Lorsque l'évêque assistait, il était derrière l'officiant, précédé de sa croix et de sa crosse, mais seulement en habit épiscopal parce que « l'office ne lui appartenait pas. »

Derrière Sa Grandeur, ou l'officiant, venaient, à droite, les corps judiciaires, qui relevaient de la ville, précédés et suivis des chevaliers du guet ; et à gauche, le corps municipal et des anciens maires, précédés et suivis des cinquanteniers.


Quand l'intendant daignait honorer la solennité de sa présence, était à la tête des tribunaux comme intendant de justice.


Quant à l'ordre des chants et du cérémonial, prescrit par ordonnances de NN. SS. les évêques en 1746, 1772 et 1790, il était tel :

En commençant, on chantait successivement le répons Non audietur, puis celui de saint Mamert, enfin celui de saint Aignan, réservé aux choristes de la collégiale de ce nom. Les répons devaient conduire jusqu’au pont.


Avant 1762, ce pont était encore le pont de la Pucelle, qui séparait le châtelet des Tourelles. Alors, au moment où l'on arrivait aux Tourelles, l'on tirait le canon, ou les boites ; le Puceau, avec son drapeau et son escorte, montait, au son d'une musique guerrière, sur l’échafaud dressé à l'extérieur du pont, et du haut de son échauguette, il saluait l'évêque, l'officiant ; puis l'intendant, le maire, les échevins et les membres des autres corps, à mesure qu’ils défilaient devant lui.


Après 1762, le pont à traverser pour se rendre à l'église des Augustins qui, comme bastille anglaise de 1429, remplaçait les Tourelles, était le nouveau pont, où aboutissait la rue Royale. Pour le gagner, la procession, après avoir franchi la porte de l'ancien pont obliquait à droite, et par le quai, atteignait le nouveau pont.


Vers le milieu, un des chapiers entonnait l'antienne In curribus ; l'autre commençait le psaume Omnes gentes, que les deux chœurs continuaient jusqu'à l'église des Augustins.

Les religieux Augustins recevaient tous les corps à la porte de leur église. Pendant que ceux-ci prenaient place, les choristes de Sainte-Croix et de Saint-Aignan allaient au réfectoire se réconforter avec les jambons, les petits pâtés, les langues et les chopines de vins rouge et blanc, que la municipalité y avait fait porter ! C'était le secrétaire de la mairie, qui faisait les honneurs du lunch conventuel à tous ceux du cortège, qui se présentaient. Les musiciens revenaient au chœur pour chanter le motet.
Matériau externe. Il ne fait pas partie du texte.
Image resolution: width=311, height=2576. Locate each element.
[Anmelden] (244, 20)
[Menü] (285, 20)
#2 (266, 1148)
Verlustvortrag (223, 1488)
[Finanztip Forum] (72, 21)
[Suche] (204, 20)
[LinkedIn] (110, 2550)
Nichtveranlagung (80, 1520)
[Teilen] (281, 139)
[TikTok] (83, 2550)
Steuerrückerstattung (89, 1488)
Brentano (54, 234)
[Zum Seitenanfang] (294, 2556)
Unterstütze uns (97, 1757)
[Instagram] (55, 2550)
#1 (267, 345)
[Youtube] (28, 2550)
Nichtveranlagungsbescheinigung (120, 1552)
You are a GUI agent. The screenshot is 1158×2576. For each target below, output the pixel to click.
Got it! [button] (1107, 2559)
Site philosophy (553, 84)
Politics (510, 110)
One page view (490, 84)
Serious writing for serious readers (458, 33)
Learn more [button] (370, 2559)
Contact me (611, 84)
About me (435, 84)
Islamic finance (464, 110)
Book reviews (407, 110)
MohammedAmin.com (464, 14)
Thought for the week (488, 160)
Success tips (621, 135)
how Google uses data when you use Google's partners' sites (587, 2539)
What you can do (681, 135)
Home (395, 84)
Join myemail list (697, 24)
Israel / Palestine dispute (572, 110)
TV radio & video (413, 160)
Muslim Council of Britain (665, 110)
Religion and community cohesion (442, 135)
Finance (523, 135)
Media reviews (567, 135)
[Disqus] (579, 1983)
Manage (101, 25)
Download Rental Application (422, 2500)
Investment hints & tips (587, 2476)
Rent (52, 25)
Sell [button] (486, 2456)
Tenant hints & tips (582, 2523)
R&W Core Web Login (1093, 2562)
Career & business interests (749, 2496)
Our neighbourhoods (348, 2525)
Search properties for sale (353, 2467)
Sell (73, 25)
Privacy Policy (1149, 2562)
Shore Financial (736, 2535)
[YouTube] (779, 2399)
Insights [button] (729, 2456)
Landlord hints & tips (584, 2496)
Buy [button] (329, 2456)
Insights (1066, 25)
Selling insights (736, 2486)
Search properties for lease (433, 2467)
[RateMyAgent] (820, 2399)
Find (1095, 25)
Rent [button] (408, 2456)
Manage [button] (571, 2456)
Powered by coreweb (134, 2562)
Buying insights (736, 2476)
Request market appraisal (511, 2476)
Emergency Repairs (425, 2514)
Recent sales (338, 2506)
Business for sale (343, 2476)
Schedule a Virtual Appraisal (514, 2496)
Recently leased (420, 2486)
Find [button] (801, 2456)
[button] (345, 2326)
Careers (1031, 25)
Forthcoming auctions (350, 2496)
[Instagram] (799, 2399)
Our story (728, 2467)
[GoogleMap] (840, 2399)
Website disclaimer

S'agit-il de l'ancien motet, moitié français, moitié latin, chanté eu XV° siècle ? Nous en doutons : en tout cas, c'eut été un contre sens, car il n'était fait que pour être exécuté en face des fières et célèbres Tourelles, illustrées par Jeanne d'Arc, à l'assaut du 7 mai. Or il n'y avait plus ni pont, ni « Belle-croix », ni monument, ni Tourelles.


Après l'oraison qui suivait le motet, on chantait en faux-bourdon le cantique de Moïse : Cantemus ; puis la procession sortait des Augustins et aux chants du psaume ln exitu, du cantique de Déborah : Qui sponte et dos psaumes Nisi quia Dominus et Fundamenta, elle repassait le nouveau pont, la rue Royale, faisait une pause devant le Monument de la Pucelle, restauré, placé à l'angle des rues de la Vieille-Poterie et Royale ; puis, obliquant sur le Martroi, elle gagnait le cimetière de Saint-Pierre-en-Sentelée, où les deux choeur commençaient l'hymne Luce quant â et s'engageait dans la rue d'Escures, traversait l'Étape, prenait la rue de l’évêché, chantant l'hymne : Publici fontes.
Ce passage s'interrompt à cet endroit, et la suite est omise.